Ireland now ranks 30th of 36 OECD countries for the quality of our Regulatory Impact Assessments (RIAs) on primary laws, 28th for Ex-Post Evaluation of primary laws and the worst of all OECD countries for Stakeholder Engagement on primary laws. A complex economy can be helped or hindered by the regulatory process. It is critical that the Irish economy is underpinned by well-considered regulation along with State capacity that delivers better outcomes rather than hinders them.
We must provide more certainty to business: Regulatory uncertainty is a growing challenge for business with a recent Ibec ‘Leaders Pulse’ survey showing that ‘Business regulation and administrative burdens’ as the second most pressing competitiveness challenge. The better regulation agenda requires policymakers not to simply look at the impact of a single regulatory proposal, but crucially to also consider each new proposal in the context of the cumulative costs and effects of existing regulatory burden on the economy. To combat uncertainty the Government should bring forward a new successor policy statement on the regulatory agenda, implement standard minimum lead times between passing new complex legislation or reporting requirements and that legislation coming into force.
What measures business wants to see in the Programme for Government.
- A commitment to a new successor Government policy statement on the regulatory agenda. This should include not only underlying principles but also outline a comprehensive approach to the evaluation and design of regulation and building the State capacity to deliver on that ambition.
- A commitment to implement the OECD recommendation to re-establish the ‘Better Regulation Unit’ in the Department of An Taoiseach and establish a new arms-length regulatory oversight body to put the better regulation agenda back at the heart of Government.

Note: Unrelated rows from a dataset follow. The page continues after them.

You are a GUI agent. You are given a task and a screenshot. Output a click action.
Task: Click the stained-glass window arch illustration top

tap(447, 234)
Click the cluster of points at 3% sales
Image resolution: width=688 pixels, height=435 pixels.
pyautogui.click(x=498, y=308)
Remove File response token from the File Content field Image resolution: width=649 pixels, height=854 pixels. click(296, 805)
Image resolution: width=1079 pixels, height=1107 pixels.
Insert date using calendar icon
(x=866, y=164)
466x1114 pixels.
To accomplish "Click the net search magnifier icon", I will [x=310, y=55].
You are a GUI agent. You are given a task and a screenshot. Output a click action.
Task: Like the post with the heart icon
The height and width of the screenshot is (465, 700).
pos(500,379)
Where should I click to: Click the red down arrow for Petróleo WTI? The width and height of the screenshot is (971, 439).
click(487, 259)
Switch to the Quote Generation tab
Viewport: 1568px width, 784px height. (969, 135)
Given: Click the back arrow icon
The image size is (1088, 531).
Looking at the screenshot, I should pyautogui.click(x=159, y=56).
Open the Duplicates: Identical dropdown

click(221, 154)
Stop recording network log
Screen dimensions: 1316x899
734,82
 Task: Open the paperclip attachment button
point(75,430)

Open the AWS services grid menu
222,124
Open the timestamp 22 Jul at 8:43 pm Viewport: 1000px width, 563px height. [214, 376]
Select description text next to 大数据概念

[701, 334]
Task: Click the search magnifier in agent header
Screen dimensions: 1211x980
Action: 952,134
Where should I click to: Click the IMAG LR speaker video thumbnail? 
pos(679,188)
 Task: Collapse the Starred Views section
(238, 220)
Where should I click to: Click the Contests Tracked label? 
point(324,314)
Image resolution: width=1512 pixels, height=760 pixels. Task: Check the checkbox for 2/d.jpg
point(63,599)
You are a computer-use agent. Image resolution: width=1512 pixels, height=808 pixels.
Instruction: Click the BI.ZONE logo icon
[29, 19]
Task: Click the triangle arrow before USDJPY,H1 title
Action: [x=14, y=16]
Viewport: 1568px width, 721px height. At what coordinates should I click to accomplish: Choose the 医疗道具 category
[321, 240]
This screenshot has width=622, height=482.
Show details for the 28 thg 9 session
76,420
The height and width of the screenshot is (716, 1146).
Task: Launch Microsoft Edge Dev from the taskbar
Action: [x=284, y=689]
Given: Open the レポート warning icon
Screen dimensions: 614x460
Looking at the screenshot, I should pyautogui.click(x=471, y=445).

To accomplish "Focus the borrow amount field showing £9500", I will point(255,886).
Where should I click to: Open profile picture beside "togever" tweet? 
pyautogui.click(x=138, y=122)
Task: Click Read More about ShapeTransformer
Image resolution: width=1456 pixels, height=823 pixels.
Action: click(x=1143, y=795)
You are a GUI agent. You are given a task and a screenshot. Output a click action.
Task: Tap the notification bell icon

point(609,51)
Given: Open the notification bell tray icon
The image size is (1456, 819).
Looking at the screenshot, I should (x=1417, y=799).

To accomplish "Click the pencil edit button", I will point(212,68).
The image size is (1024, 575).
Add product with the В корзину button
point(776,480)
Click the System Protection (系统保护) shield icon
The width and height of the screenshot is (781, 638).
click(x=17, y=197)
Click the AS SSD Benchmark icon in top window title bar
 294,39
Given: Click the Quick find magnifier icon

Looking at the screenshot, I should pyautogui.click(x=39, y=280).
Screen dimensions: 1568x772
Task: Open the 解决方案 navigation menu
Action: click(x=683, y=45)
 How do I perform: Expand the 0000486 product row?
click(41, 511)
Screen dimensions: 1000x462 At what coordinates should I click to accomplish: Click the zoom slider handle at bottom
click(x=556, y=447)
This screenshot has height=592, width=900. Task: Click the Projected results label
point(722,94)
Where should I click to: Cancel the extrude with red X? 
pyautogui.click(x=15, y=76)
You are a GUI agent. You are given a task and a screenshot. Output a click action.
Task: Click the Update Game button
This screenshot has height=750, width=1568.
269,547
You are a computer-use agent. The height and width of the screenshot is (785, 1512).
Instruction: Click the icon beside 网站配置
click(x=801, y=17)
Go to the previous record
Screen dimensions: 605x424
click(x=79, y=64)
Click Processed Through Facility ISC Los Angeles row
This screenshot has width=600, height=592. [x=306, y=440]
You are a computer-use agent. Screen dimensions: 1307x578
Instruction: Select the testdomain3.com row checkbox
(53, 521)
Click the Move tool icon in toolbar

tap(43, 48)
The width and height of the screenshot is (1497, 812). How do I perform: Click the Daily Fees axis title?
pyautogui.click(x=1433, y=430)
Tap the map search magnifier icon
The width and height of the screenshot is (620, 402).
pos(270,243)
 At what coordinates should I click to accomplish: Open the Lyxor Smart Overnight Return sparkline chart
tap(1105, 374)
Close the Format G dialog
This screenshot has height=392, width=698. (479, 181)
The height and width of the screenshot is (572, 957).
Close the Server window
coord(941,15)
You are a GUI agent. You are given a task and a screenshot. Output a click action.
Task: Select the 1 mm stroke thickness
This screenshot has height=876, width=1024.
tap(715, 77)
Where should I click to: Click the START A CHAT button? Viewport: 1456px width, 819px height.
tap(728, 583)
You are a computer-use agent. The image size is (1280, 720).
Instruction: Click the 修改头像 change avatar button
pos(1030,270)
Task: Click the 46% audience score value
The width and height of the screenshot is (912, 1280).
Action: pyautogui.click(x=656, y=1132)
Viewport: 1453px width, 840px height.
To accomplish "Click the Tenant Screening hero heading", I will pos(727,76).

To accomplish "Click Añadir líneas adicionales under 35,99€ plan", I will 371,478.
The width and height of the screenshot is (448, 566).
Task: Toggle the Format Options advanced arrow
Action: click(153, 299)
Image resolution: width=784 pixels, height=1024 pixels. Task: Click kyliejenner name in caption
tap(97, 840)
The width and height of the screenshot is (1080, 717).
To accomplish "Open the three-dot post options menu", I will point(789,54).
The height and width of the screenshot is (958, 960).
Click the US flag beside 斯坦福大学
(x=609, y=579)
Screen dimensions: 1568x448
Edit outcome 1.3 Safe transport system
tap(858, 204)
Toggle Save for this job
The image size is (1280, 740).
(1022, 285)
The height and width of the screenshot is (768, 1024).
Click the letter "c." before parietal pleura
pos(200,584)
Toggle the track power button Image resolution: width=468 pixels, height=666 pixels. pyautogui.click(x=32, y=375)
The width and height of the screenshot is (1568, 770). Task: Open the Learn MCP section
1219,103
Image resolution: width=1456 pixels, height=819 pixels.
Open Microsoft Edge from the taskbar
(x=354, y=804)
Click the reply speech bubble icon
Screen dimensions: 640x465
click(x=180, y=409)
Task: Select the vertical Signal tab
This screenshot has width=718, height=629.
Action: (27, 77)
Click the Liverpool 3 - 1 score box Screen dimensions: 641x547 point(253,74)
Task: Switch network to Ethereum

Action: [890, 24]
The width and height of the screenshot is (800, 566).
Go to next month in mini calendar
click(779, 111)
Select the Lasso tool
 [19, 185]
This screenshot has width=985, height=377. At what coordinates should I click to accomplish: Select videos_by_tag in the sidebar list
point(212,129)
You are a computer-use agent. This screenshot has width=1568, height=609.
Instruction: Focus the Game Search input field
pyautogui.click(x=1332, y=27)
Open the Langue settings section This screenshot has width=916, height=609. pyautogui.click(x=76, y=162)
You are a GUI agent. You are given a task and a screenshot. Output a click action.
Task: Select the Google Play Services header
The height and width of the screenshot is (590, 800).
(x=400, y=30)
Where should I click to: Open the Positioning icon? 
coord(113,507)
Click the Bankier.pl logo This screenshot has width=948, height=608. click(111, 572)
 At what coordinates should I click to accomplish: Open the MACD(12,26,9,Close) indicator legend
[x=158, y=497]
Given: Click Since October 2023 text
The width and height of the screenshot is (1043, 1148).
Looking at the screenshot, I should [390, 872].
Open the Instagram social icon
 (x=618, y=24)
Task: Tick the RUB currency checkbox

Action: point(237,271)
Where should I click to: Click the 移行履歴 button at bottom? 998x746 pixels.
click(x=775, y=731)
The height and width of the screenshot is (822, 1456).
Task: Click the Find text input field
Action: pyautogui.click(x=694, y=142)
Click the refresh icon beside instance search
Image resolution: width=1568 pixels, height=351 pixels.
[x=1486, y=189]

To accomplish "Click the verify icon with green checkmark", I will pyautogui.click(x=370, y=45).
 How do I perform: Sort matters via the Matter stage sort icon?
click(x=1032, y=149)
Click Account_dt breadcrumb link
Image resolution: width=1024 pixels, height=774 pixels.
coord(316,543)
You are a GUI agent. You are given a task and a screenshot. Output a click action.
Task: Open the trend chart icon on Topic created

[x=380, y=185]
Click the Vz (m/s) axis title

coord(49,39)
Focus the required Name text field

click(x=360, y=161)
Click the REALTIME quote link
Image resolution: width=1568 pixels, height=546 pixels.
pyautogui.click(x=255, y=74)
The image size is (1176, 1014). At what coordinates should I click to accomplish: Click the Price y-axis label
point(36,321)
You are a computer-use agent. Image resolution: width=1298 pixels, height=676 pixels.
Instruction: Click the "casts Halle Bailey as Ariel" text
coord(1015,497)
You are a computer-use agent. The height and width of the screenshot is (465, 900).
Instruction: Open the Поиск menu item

- A commitment to implement standard minimum lead times between passing new complex legislation or reporting requirements and that legislation coming into force. This is necessary to give companies the time needed to fully prepare for the increasingly complex legislation and regulations they are being asked to implement on the ground.
- A commitment to mandate that new legislation or regulations which impose new material costs or administrative burdens on business are subject to a comprehensive assessment of their addition to business costs. Too often RIAs do not quantify the impacts of proposed regulations.
- A commitment to introduce measures of regular programmatic review of regulations with costs above certain thresholds including comprehensive ex-post assessments and public consultations. This could be implemented in line with existing provisions in the Department of Finance for tax expenditure evaluation which provide for three- or five- year regular reviews with comprehensive expost analysis.